[TREŚĆ ZADANIA] Czy możesz przedstawić wiersze pozycji poniżej jako listę JSON z łańcuchami znaków, po jednym na każdy wiersz i bez pustych wierszy, od wiersza zawierającego „Collapse the Object” do wiersza zawierającego „pyautogui.click(x=145, y=6)” włącznie?

-.-.-

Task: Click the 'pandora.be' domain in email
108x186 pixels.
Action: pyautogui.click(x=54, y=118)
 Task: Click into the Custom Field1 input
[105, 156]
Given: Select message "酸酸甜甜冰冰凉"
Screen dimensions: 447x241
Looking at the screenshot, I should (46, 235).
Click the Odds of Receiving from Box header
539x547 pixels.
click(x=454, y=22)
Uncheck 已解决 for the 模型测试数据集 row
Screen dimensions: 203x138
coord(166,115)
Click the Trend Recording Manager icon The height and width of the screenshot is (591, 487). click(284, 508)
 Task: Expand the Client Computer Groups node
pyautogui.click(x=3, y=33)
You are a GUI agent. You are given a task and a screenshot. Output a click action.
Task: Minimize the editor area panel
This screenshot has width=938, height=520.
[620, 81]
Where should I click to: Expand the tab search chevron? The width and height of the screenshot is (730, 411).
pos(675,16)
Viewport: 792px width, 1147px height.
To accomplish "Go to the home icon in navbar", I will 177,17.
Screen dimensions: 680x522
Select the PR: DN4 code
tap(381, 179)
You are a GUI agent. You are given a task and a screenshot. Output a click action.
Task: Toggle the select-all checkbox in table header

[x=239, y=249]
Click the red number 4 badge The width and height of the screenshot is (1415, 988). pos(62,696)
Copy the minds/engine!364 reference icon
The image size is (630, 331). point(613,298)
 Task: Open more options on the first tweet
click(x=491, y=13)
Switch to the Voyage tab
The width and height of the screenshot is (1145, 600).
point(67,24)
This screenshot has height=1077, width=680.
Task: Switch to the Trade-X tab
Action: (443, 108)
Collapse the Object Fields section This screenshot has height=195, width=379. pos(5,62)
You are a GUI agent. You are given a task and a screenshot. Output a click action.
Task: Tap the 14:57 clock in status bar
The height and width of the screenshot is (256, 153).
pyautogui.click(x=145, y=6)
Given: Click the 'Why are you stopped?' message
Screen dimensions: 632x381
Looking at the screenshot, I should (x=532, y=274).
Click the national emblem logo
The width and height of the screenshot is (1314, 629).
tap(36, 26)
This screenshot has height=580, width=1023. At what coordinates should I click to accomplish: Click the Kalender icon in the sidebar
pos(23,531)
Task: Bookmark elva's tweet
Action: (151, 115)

-.-.-

[ROZWIĄZANIE ZADANIA]
[
  "Collapse the Object Fields section This screenshot has height=195, width=379. pos(5,62)",
  "You are a GUI agent. You are given a task and a screenshot. Output a click action.",
  "Task: Tap the 14:57 clock in status bar",
  "The height and width of the screenshot is (256, 153).",
  "pyautogui.click(x=145, y=6)"
]